Las acciones de semiconductores que cotizan en Hong Kong cayeron bruscamente en las operaciones de la tarde del 18 de mayo, con Innoscience (英诺赛科) desplomándose más del 8%, desafiando la narrativa general del mercado de un repunte liderado por la tecnología en China. La venta masiva, en la que Hua Hong Semiconductor también cayó más del 1%, se produce en medio de lo que los analistas llaman «involución» (involution): una competencia interna feroz que presiona los márgenes incluso en los sectores seleccionados por Pekín para el crecimiento.
«Puede que China haya vuelto, pero la volatilidad impulsada por la política y las noticias no ha desaparecido», escribió Manishi Raychaudhuri, fundador y CEO de Emmer Capital Partners, en un comentario reciente para Reuters. «Por lo tanto, los inversores deben proceder con cautela y no escatimar en la diligencia debida».
La debilidad del sector fue específica; las ganancias matutinas de GigaDevice Innovation se redujeron a menos del 6% al cierre. El movimiento contrastó con un sólido desempeño en lo que va de año para algunas empresas como Huahong Semiconductor, que subía un sorprendente 56% hasta mediados de mayo, según datos de Reuters. Sin embargo, el sector de servicios tecnológicos en general, incluidos gigantes como Tencent y Baidu, había caído un 17% durante el mismo período, lo que refleja la ansiedad de los inversores por los altos costes de desarrollo y la intensa competencia.
La divergencia subraya el creciente desafío para los inversores en el espacio tecnológico de China. Si bien el impulso de Pekín hacia la autosuficiencia ha inyectado capital en la industria, también ha creado un campo abarrotado donde las empresas están enfrascadas en una feroz batalla por la cuota de mercado, a menudo a expensas de la rentabilidad. Esta dinámica, visiblemente marcada en las guerras de precios de los vehículos eléctricos, está creando ahora una clara división entre ganadores y perdedores en la industria de semiconductores, que requiere mucho capital.
Fortunas divergentes ante el impulso político
Los esfuerzos de Pekín por modernizar la economía del país mediante la inversión en tecnología avanzada han mostrado resultados claros: la fabricación de alta tecnología ayudó a impulsar un crecimiento del PIB del 5,0% en el primer trimestre, mejor de lo esperado. Esto se ha traducido en un rendimiento superior para los sectores industrial y tecnológico de Hong Kong este año.
Sin embargo, el rendimiento dentro de esos sectores diverge drásticamente. En el sector de los vehículos eléctricos, las acciones de Geely y BYD han subido este año gracias a las sólidas exportaciones, mientras que rivales más pequeños como XPeng han caído más del 20%. Una historia similar se está produciendo en los chips, donde el líder de la industria SMIC bajó más del 5% en el año hasta mediados de mayo por la preocupación sobre los fuertes gastos de capital, incluso mientras su rival más pequeño, Huahong, repuntaba.

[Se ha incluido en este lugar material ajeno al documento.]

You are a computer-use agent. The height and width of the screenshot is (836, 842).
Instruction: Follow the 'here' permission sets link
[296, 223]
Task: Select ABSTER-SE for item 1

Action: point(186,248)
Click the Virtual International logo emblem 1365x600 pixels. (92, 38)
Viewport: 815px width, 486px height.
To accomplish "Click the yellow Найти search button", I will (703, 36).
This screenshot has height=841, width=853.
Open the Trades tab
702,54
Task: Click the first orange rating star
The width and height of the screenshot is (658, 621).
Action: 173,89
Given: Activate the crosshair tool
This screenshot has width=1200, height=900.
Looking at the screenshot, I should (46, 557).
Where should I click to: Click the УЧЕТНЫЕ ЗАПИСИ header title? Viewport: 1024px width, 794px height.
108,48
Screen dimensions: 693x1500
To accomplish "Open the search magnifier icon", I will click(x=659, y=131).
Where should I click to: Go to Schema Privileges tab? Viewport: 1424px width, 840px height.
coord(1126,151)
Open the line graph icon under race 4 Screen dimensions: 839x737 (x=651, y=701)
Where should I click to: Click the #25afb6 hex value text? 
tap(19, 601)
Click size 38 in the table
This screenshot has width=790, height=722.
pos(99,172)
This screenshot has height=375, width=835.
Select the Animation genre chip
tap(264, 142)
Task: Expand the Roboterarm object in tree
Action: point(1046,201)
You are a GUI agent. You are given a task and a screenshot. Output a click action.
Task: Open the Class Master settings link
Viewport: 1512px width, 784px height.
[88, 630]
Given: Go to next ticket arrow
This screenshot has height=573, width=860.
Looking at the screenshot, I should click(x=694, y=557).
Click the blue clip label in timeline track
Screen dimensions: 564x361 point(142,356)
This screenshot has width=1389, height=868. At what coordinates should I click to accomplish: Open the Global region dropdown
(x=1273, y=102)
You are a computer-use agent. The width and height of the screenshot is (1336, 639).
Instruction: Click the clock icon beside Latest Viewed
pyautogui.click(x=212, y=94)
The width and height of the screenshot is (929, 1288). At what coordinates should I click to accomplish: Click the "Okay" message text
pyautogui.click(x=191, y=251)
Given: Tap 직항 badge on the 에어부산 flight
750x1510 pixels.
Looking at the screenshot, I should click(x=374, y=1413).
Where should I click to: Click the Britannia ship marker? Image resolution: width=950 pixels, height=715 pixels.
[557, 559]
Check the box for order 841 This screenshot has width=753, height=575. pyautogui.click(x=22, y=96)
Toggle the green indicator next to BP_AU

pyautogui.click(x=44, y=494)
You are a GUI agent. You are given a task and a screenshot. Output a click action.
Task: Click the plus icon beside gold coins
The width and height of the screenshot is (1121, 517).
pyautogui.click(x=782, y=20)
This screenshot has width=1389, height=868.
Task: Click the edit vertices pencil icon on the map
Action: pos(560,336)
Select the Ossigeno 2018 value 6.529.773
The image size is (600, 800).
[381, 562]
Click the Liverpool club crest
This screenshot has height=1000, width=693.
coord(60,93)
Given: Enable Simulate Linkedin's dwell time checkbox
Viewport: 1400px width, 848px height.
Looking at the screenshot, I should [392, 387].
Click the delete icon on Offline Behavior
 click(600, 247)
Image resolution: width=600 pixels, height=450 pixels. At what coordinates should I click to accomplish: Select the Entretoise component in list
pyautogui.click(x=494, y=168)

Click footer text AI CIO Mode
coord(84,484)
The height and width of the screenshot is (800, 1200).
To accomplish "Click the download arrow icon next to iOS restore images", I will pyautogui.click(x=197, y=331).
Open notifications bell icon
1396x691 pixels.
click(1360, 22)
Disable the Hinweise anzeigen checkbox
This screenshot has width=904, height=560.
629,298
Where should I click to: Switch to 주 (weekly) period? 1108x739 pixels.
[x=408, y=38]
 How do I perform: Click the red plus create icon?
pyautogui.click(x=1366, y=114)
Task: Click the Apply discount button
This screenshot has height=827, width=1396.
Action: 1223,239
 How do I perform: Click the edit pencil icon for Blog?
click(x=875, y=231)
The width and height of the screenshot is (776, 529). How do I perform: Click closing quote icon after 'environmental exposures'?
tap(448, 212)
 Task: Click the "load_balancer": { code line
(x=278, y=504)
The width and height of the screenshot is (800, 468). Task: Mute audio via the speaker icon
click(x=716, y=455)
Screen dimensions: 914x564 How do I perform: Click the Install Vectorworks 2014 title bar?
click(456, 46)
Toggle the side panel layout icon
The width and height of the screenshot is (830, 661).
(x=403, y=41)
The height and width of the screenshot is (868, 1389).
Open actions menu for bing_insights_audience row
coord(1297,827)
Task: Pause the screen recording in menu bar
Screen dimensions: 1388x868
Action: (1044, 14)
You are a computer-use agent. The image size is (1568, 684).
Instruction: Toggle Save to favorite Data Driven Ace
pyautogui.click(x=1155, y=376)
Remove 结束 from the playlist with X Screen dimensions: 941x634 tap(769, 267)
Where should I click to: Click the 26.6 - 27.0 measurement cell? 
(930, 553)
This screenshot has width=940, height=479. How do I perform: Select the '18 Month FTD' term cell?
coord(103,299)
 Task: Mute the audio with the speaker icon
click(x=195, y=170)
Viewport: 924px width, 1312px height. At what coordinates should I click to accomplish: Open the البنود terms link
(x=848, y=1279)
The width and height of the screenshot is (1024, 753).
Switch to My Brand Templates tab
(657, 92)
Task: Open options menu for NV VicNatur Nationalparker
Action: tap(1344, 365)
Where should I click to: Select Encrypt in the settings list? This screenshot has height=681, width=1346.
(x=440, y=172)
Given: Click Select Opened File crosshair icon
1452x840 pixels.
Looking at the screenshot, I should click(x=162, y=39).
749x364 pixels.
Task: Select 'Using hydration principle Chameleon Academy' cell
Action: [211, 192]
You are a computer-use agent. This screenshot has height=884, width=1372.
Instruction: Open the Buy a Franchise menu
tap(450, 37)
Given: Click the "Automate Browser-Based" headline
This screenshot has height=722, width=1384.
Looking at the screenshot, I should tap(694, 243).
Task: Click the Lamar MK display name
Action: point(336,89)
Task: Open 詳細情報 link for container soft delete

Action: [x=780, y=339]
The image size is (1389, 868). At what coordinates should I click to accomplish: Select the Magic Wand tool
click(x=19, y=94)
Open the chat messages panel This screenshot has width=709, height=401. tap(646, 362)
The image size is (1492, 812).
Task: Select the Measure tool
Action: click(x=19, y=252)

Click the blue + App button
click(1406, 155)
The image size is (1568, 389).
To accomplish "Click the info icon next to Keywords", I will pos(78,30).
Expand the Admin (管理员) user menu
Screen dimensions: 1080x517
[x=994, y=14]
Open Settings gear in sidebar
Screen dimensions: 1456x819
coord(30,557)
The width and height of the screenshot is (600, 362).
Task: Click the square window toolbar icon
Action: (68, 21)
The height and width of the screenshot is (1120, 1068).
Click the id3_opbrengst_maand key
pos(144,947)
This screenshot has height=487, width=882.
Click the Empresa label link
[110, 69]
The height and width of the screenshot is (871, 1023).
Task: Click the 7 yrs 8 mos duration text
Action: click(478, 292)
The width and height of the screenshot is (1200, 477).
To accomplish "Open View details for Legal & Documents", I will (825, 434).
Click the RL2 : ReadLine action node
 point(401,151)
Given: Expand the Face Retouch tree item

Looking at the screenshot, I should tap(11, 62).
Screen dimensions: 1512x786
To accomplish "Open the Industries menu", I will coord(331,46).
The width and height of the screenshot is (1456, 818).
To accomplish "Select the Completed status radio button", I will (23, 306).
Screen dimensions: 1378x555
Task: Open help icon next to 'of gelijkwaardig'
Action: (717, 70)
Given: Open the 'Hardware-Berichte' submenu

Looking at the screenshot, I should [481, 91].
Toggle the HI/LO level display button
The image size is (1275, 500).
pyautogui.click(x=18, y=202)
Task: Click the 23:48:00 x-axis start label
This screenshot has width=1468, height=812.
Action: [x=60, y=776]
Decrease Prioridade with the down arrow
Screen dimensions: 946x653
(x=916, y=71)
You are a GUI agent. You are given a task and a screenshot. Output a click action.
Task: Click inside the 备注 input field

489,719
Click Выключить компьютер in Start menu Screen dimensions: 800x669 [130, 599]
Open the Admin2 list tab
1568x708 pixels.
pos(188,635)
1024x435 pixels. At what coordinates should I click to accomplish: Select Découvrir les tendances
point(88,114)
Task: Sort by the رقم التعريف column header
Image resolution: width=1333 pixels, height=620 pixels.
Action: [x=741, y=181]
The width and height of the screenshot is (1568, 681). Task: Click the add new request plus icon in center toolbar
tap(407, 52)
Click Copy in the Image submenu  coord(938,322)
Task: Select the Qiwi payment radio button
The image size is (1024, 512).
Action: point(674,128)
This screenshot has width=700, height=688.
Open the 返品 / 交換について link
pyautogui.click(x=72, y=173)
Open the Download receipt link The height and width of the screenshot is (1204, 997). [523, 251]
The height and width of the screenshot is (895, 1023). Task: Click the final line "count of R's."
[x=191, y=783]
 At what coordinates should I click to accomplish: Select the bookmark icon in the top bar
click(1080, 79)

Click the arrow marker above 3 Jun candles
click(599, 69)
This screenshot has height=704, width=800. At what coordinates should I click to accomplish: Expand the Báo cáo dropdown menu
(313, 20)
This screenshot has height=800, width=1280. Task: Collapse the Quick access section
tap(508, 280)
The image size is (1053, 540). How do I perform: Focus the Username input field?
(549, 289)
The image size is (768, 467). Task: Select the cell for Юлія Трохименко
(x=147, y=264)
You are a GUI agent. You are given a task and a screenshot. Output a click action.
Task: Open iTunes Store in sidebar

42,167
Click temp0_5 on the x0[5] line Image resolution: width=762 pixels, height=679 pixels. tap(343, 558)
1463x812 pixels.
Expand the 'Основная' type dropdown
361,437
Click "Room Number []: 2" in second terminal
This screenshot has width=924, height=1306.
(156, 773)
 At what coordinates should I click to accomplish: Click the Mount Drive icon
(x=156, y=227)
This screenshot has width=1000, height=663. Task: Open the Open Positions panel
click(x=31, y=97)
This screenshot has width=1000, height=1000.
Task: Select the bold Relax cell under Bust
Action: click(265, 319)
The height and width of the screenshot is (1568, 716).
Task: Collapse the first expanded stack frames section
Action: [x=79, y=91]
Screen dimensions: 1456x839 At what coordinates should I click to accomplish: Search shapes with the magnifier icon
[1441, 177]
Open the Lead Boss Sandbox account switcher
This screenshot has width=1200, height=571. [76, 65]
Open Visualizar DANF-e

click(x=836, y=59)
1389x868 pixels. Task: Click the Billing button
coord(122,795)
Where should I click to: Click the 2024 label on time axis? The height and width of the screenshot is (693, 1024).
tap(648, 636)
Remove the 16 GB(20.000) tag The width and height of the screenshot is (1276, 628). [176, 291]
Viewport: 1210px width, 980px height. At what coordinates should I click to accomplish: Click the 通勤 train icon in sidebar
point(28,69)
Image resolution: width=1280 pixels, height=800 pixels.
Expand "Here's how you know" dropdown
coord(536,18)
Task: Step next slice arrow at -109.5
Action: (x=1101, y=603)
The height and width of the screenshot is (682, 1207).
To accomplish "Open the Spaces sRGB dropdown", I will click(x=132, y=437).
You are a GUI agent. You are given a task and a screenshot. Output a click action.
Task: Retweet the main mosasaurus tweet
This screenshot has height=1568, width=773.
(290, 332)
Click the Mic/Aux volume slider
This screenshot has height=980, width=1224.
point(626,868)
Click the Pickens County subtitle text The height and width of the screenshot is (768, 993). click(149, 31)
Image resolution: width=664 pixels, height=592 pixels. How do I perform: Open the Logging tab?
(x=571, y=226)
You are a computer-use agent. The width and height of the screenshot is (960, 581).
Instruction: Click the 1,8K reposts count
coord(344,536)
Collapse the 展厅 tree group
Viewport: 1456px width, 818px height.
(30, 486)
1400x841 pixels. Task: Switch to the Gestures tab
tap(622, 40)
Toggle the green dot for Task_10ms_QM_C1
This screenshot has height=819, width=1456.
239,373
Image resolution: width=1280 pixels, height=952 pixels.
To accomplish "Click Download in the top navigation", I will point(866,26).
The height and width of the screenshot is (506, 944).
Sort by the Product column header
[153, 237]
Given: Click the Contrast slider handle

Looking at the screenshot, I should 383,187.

El contrapunto global de la IA
La presión sobre los fabricantes de chips chinos contrasta con el auge impulsado por la IA en otros lugares. Singapur, por ejemplo, vio cómo sus exportaciones de productos electrónicos se disparaban un 66,7% en abril, lideradas por un salto del 82,7% en los circuitos integrados, según datos de Enterprise Singapore. Los economistas atribuyen esto a la robusta demanda mundial de infraestructura relacionada con la IA.
Esta tendencia ha beneficiado a empresas como Applied Materials, que subió con fuerza tras posicionarse como beneficiaria directa de la aceleración de la inversión en IA. La divergencia resalta el difícil panorama para las empresas chinas, que deben navegar no solo por una intensa competencia interna, sino también por las tensiones geopolíticas y las restricciones comerciales de EE. UU. que pueden limitar su acceso a los mercados y tecnologías globales.
Este artículo es solo para fines informativos y no constituye asesoramiento de inversión.